Stored data:
§ §

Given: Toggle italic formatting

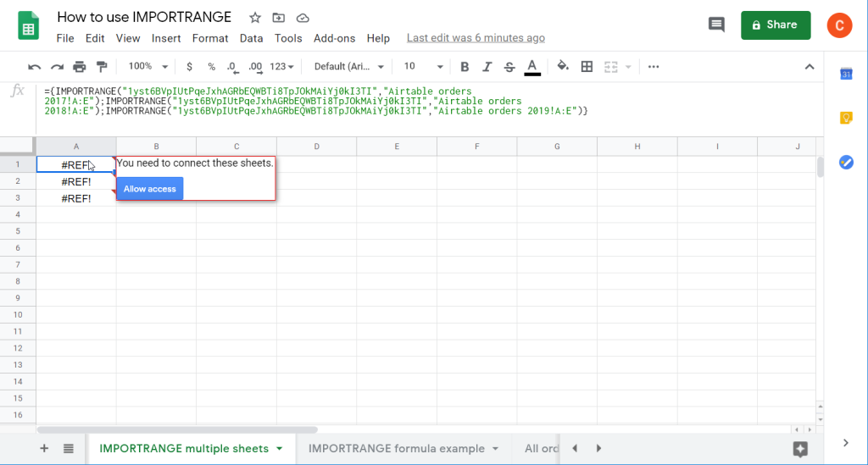Looking at the screenshot, I should coord(487,67).
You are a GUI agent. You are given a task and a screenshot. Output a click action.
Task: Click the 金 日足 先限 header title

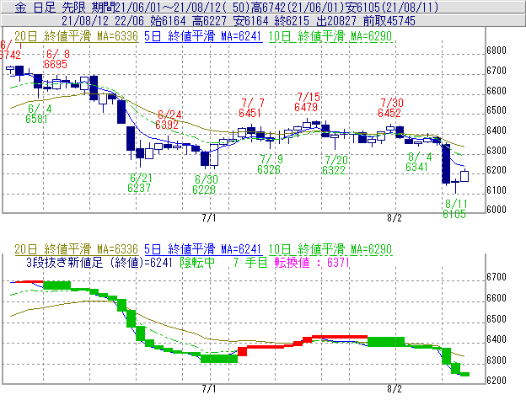(x=44, y=6)
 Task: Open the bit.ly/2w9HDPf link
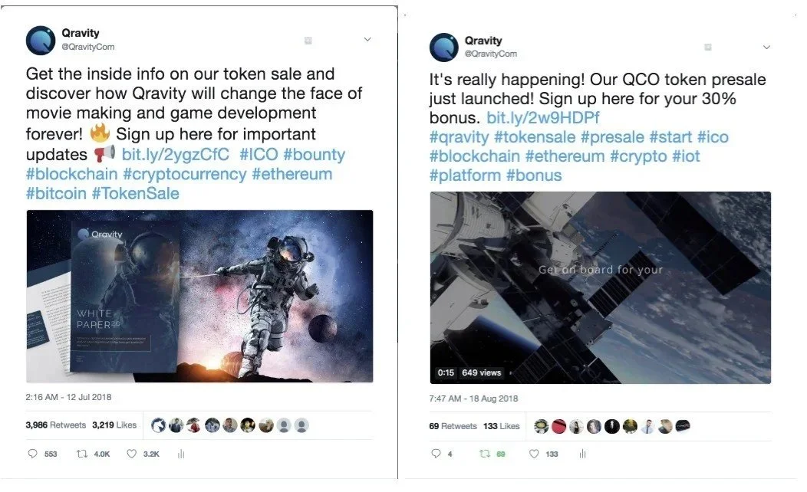pos(543,118)

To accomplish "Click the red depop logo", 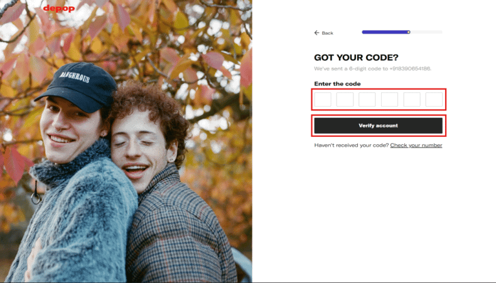I will tap(59, 8).
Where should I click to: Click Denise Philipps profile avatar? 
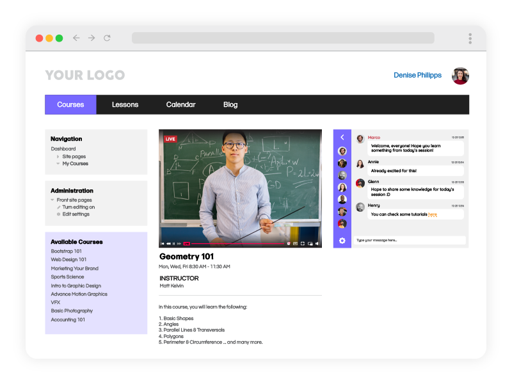460,76

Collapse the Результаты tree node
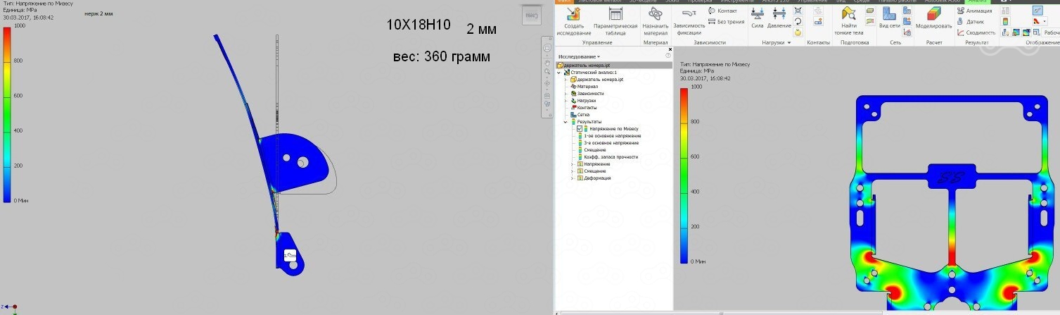566,122
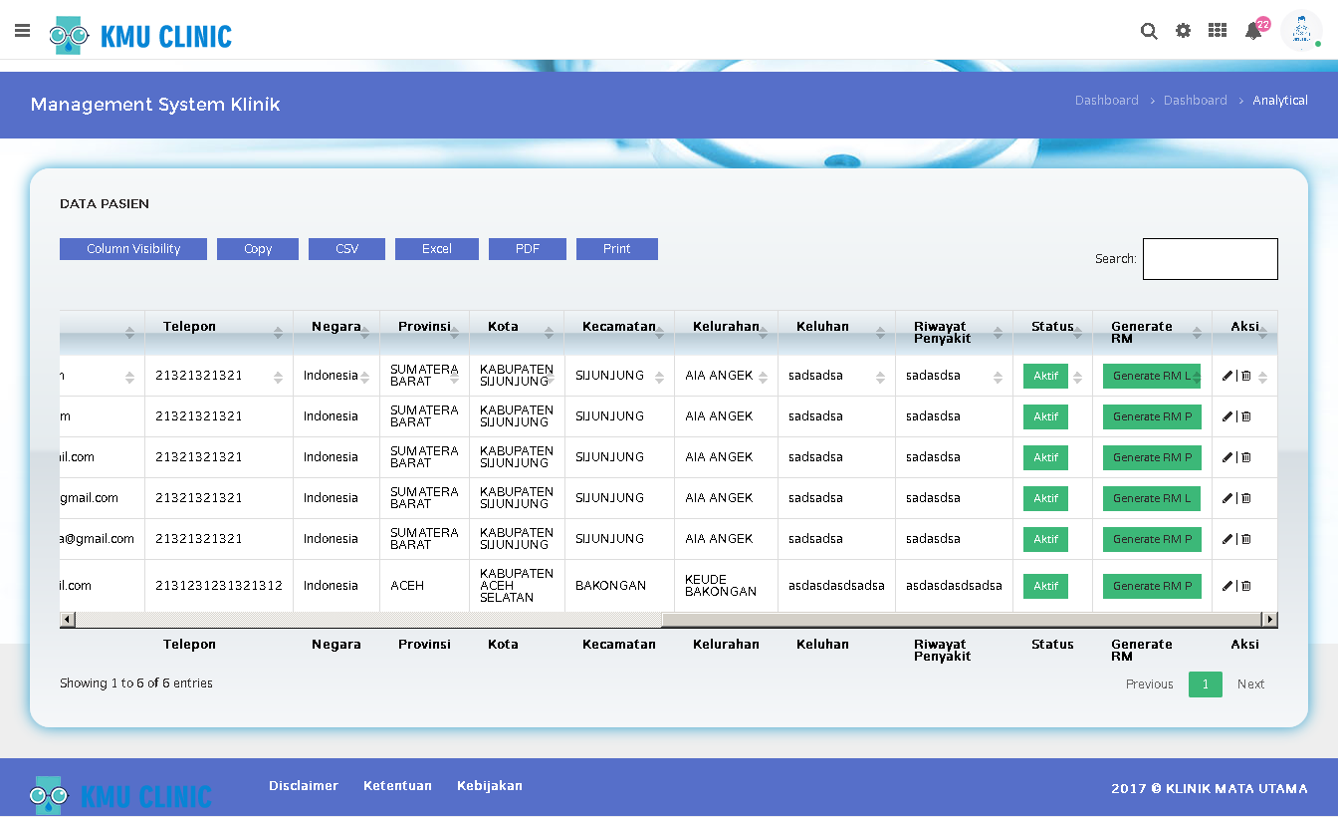Open the hamburger sidebar menu

(x=22, y=31)
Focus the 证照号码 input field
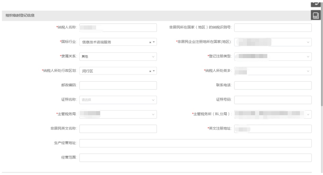The height and width of the screenshot is (175, 323). point(273,100)
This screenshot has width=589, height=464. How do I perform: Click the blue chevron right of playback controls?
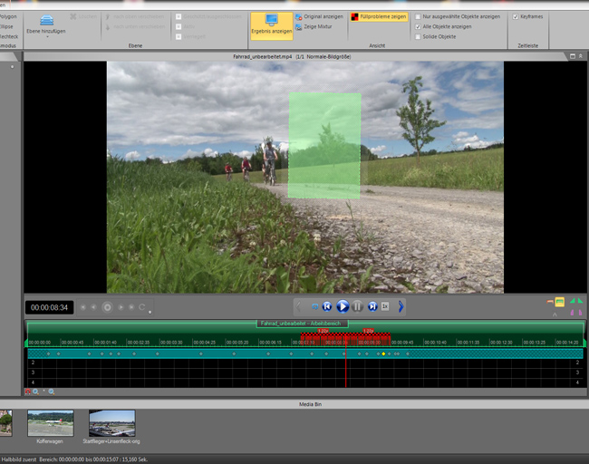(401, 306)
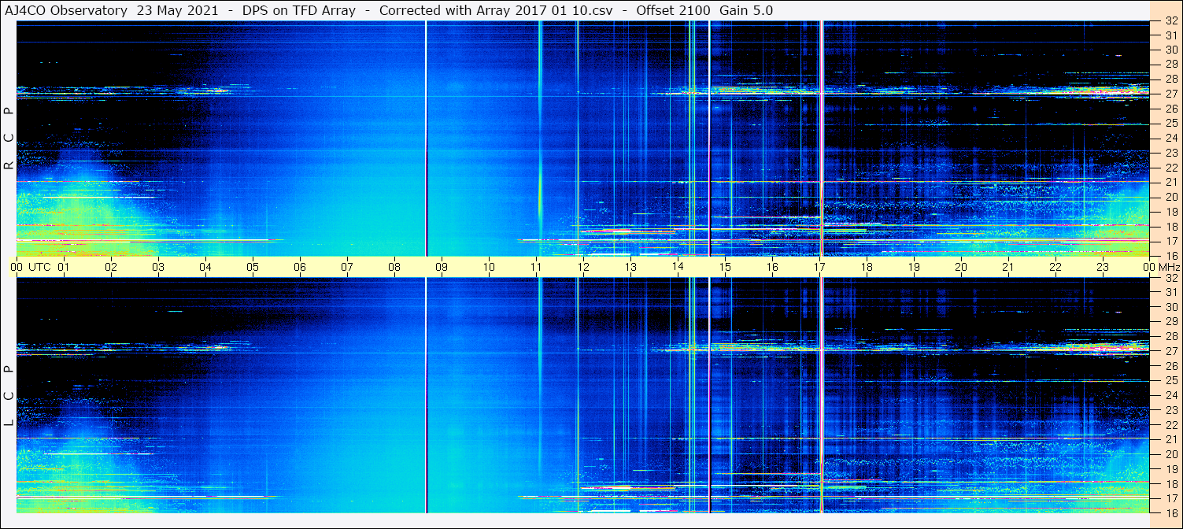Click the 16 MHz label on lower frequency scale
Viewport: 1183px width, 529px height.
[x=1171, y=512]
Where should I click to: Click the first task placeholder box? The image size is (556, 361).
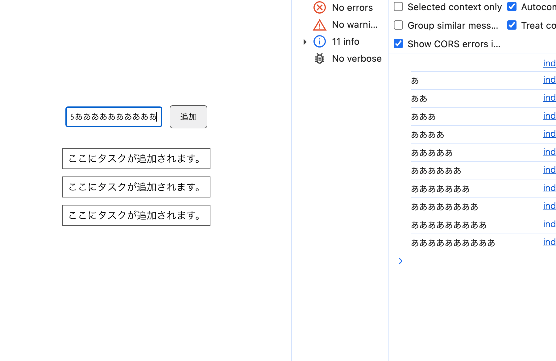click(x=136, y=159)
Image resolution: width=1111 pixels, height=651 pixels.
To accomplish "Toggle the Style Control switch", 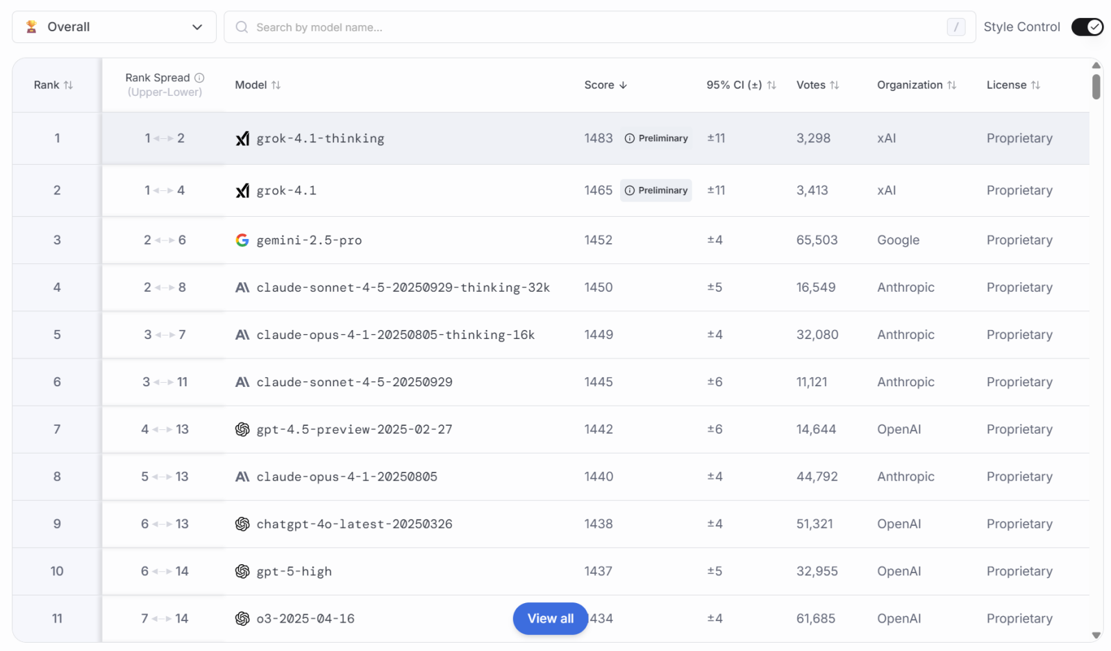I will tap(1087, 27).
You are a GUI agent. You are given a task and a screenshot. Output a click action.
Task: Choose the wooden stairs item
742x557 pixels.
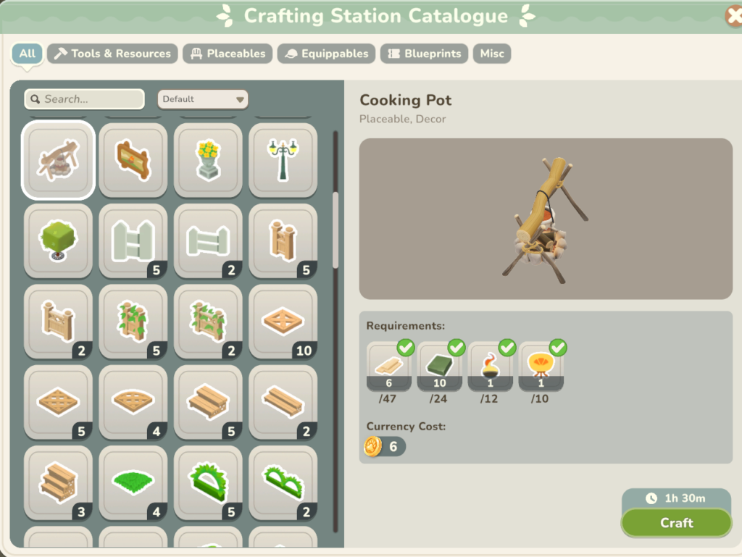(x=58, y=483)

§ §

◆ Problem statement: Please repeat exactly the lines from the one containing "Task: Choose the wooden stairs item" through the end of the entries, both included, omitting pictures.

◆ Answer box:
Task: Choose the wooden stairs item
742x557 pixels.
(x=58, y=483)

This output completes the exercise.